> _What is required_: Rewrite the entries below, replacing "icon" with "button" and leaving every other character unchanged. Omit the pictures from the output.

> _Working data_:
═══

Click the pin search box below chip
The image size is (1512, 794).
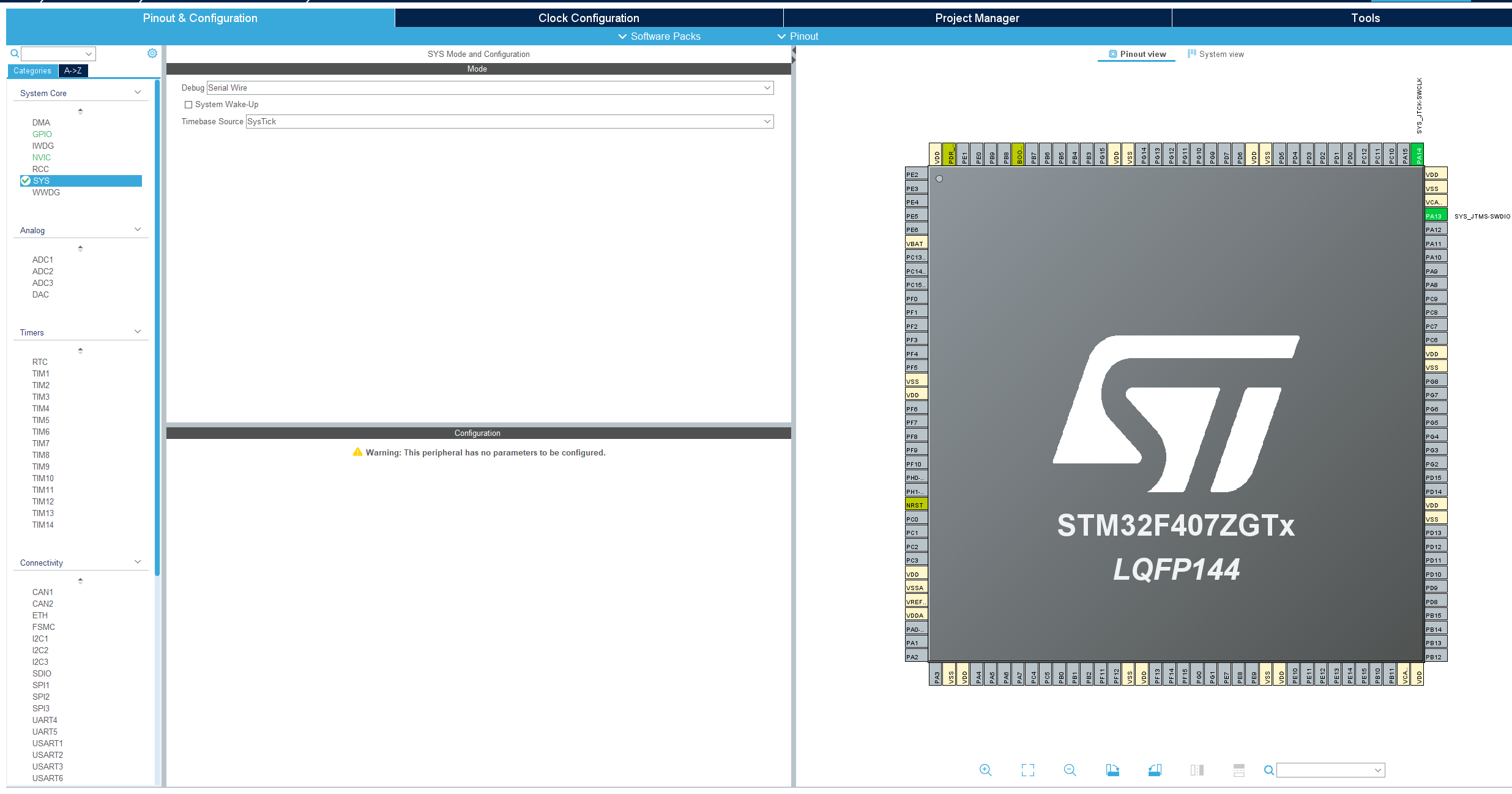[1325, 770]
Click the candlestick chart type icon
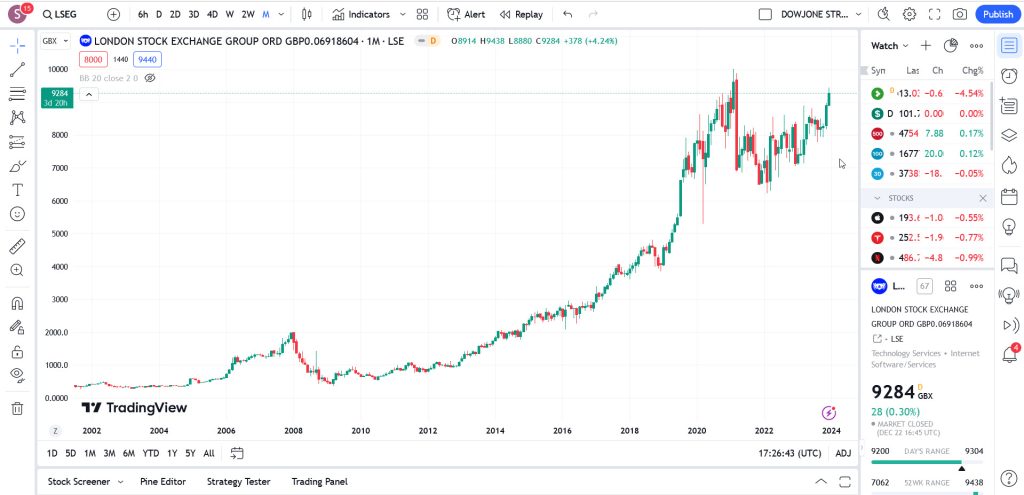This screenshot has width=1024, height=495. click(307, 15)

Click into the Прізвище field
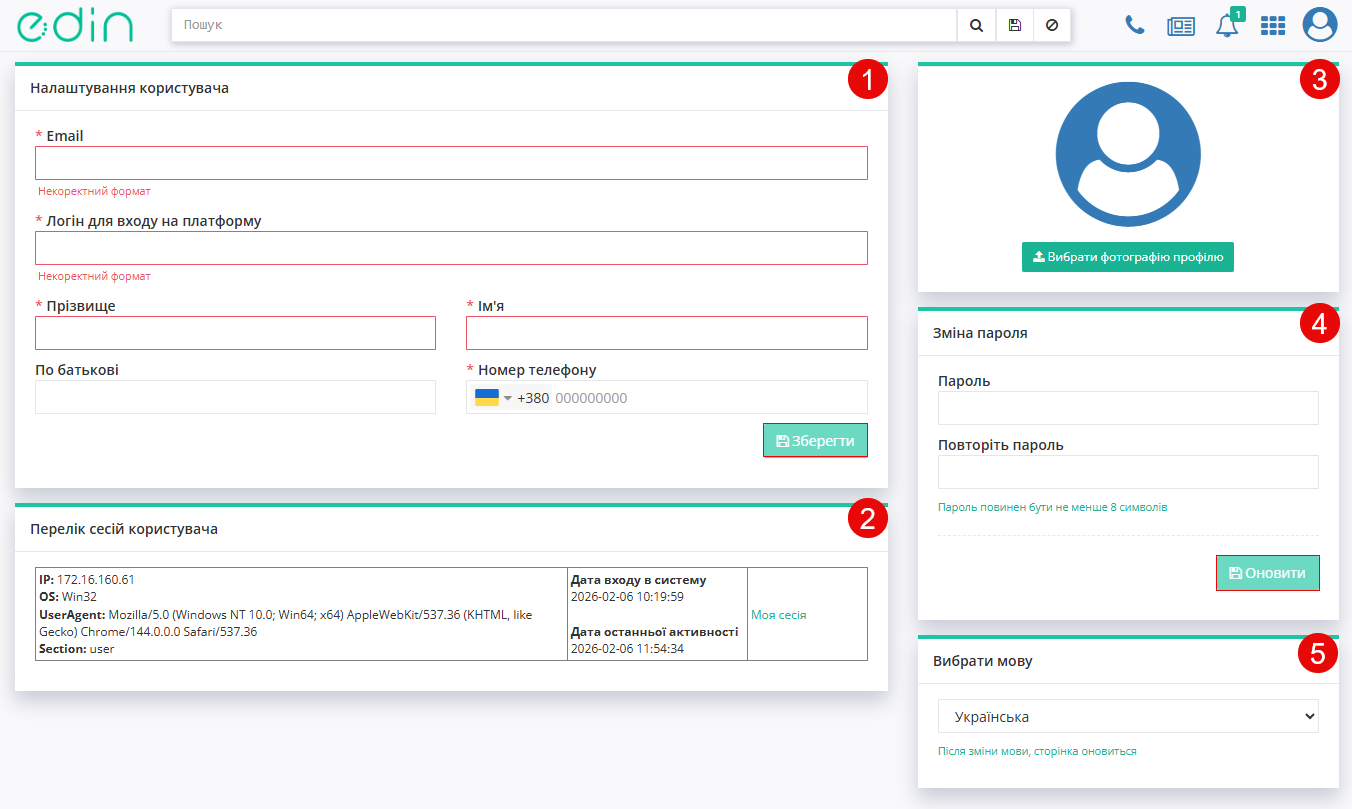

═══

> _Written response_:
Click the pin search box below chip
The image size is (1512, 794).
[1325, 770]
Click the candlestick chart type button
This screenshot has width=1024, height=495. click(307, 15)

Click into the Прізвище field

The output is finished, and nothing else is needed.